Ya debidamente sentada, la enferma degustaba del guiso puesto frente a ella.

Sentada a su lado, Beaver miraba el rostro de Candy, aunque en sí esperaba la aprobación de su comida hecha y ofrecida. Pero ya de paso, le observaba:

— Tienes muchas pecas, ¿sabías?

— Sí — dijo Candy haciéndosele un nudo la garganta.

Y por el quiebre de su voz, Beaver completaba con la intención de animarla:

— Pero son muy lindas; y van muy acorde contigo. Igual que le quedaban a mamá.

— ¿También era pecosa? — preguntó la rubia.

— ¡Mucho! — respondió con algarabía la muchachita; la cual confiada compartía: — Con decirte, que papá la bromeaba al preguntarle si las coleccionaba.

Con eso dicho, Candy no pudo contenerse y rompió en llanto.

Por la manera tan desgarradora de hacerlo, Beaver se alarmó, no sabiendo de momento qué hacer ni cómo consolar a la que lloraba y dificultosamente pedía disculpas por hacerlo.
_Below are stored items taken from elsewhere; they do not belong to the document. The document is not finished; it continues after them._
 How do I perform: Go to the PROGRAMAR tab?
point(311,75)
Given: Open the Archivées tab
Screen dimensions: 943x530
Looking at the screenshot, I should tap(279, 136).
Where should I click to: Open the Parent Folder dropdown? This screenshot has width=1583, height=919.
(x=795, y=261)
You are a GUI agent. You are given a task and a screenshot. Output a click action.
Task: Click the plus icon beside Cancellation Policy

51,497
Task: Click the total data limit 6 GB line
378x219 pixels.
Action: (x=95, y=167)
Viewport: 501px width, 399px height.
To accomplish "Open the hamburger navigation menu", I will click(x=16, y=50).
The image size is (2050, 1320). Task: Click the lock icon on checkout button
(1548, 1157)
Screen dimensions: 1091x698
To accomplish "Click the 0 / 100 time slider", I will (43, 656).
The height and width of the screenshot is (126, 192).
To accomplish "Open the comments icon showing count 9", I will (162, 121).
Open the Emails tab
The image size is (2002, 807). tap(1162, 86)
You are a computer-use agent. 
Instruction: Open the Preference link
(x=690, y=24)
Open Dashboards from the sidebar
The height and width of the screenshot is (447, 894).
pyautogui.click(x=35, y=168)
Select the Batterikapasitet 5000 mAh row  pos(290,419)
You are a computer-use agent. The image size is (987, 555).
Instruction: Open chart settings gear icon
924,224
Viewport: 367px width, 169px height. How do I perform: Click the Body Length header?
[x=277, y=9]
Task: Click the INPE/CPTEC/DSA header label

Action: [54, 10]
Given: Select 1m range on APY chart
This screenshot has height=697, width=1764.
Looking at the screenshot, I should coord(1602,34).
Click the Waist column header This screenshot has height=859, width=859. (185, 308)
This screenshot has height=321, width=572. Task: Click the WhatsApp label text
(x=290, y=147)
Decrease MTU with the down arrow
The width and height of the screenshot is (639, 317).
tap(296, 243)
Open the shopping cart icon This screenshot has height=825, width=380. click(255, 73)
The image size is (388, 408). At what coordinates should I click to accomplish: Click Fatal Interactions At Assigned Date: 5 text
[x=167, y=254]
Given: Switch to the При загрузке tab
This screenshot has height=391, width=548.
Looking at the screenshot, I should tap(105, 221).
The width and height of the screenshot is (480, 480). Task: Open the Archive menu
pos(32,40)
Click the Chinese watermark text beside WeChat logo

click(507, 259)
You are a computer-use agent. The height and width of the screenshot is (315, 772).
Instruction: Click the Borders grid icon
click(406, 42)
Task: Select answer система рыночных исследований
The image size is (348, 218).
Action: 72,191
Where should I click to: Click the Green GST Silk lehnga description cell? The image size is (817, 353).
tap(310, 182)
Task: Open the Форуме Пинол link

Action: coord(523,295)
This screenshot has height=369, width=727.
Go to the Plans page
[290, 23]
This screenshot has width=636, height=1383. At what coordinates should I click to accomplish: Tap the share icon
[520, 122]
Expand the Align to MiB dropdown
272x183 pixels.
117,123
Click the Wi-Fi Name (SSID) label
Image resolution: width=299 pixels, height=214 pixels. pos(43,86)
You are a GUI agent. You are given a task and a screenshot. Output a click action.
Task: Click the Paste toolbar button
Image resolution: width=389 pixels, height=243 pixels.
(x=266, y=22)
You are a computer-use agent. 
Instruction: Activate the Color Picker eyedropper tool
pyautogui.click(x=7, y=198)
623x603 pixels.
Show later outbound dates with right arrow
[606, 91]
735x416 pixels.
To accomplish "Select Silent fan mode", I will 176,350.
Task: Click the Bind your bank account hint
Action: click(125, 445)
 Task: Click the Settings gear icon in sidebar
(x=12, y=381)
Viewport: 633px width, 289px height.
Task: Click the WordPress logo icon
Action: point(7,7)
— Al contrario, Candy, discúlpame tú a mí. Ignoraba que...

— No — dijo la rubia pecosa, — no te preocupes más. Es sólo que... me trajo un recuerdo.

— ¿Bueno o malo?

— Hoy muy triste para mí.

— Y por lo que puedo percibir... es reciente.

— Sí.

— ¿Cuánto?

— Anoche.

— ¡¿Anoche?! — gritó Beaver.

— Sí. Anoche.

— ¡Oh Candy! ¡Cuánto lo siento!

Compasiva, la chica se acercó a la otra para darle un abrazo.

Y en lo que lo hacía, Beaver moría por preguntarle muchas cosas, pero a la vez entendía no podía comportarse de manera insolente.

De su madre había aprendido a ser paciente; y con Candy lo sería para que de ella saliera contarle todo o lo que quisiera.

Sí, iba a comportarse para poder ganarse su confianza y su amistad.

Esas que la misma Beaver buscaba y que finalmente encontraba con su llegada, prometiendo ella ayudarla en lo que fuera.